To enhance the economic linkages between India and Bangladesh, Ficci feels a multi-pronged action agenda is needed for creating a favourable investment climate for Indian companies in Bangladesh and double bilateral trade by 2011 and address the trade imbalance faced by the neighbouring countries.
Ficci has suggested series of measures, including reduction of tariff levels on both sides to increase market access and comprehensive Motor Vehicular Agreement for seamless movement of cargo to the delivery point.
India?s trade with Bangladesh rose from $1,000 million in 2001-02 to $1,855 million in 2006-07. In 2007-08, bilateral trade jumped to $3,175 million, an increase of 71% over the previous year, mainly on the back of a 79.4% increase in India?s exports.

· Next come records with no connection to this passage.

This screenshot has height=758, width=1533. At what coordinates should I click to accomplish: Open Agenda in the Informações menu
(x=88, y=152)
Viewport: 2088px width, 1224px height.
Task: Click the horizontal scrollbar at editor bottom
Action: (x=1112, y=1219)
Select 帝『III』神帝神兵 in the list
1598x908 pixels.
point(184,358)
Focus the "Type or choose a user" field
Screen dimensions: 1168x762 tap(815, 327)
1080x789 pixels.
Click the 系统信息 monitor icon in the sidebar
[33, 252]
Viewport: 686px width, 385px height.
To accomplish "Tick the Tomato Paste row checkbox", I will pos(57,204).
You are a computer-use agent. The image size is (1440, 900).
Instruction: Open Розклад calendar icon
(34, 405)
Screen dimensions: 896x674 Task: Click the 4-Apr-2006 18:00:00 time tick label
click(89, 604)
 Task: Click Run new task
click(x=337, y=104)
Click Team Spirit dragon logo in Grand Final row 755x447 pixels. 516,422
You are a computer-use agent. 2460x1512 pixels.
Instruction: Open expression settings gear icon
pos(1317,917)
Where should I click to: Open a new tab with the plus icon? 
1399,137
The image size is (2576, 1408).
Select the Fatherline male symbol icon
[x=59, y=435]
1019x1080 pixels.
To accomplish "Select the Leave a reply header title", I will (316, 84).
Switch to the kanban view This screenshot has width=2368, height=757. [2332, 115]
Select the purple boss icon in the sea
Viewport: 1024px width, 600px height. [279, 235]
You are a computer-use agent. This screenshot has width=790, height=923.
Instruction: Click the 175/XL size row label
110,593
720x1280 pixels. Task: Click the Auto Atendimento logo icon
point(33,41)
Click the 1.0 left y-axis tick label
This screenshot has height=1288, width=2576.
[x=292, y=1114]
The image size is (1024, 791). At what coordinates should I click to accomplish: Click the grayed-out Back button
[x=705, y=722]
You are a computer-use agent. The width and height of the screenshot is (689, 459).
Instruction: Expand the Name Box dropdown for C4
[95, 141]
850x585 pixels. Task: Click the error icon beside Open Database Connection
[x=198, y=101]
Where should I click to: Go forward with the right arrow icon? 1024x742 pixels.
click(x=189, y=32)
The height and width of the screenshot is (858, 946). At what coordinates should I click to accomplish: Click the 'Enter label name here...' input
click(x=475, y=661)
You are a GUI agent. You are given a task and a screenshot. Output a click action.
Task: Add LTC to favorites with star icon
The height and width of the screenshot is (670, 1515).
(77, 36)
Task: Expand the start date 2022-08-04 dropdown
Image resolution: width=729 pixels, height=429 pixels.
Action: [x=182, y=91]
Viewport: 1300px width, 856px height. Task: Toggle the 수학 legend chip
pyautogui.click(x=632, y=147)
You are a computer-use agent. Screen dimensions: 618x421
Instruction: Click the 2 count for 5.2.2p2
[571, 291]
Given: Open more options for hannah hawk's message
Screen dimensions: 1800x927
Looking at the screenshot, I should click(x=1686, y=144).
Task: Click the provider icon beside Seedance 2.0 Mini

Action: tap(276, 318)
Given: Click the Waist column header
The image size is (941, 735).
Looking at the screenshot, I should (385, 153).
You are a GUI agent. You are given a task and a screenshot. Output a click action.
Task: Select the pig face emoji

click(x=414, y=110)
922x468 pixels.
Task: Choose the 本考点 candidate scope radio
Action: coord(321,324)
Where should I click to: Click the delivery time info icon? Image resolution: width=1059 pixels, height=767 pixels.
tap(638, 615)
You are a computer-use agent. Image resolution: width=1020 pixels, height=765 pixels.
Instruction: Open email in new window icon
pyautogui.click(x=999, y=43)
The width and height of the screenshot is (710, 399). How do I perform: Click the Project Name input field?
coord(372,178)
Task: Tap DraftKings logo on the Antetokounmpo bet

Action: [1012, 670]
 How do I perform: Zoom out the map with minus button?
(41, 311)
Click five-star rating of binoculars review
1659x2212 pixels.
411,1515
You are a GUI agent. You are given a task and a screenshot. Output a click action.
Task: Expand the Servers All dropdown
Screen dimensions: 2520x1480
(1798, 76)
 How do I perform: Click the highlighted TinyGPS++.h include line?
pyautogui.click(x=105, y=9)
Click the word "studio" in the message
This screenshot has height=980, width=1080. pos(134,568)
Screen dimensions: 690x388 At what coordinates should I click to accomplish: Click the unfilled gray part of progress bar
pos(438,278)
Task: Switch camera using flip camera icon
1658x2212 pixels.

The industry chamber has also suggested an agreement on rail link for cross-border movement of containers and simplification of pre-shipment inspection system and simplification of export licensing and banking procedures for import financing.
Also, there should be reduction in tariff levels on both sides to increase market access and discourage unofficial trade. Much of this would be achieved through SAFTA agreement but the remaining must be addressed through a bilateral FTA between India and Bangladesh that respects rules of origin, it has been pointed out.
The government in Dhaka should also look at single-window clearance for new investment proposals in Bangladesh, exploring the possibility of an industrial zone and set up an industrial park for India in Bangladesh, the industry body said in a statement.
It should also look at the possibility of allowing direct container movement by barges from Kolkata to Narayanganj, containing various consumer durable items, the Ficci said.
A joint study by Bangladesh and India is needed to look into enhancing the potential of Inland Water Trade as an important mode for both transit and bilateral trade between India and Bangladesh.
As part of facilitation measures, in terms of EDI/IT installation, standardisation of documentation, adoption of simplified and transparent customs procedures, etc should be strengthened to cut down cargo clearance time.
The recently signed bilateral investment and protection treaty between India and Bangladesh would further strengthen the framework for trade and investment between them, it said.
Several key sectors for enhancing trade ties between the two countries have been identified, which include textiles, leather, frozen foods and fisheries, jute, agro-based industries, FMCG, engineering, chemicals and petro chemicals, ceramic, pharmaceuticals, steel and infrastructure.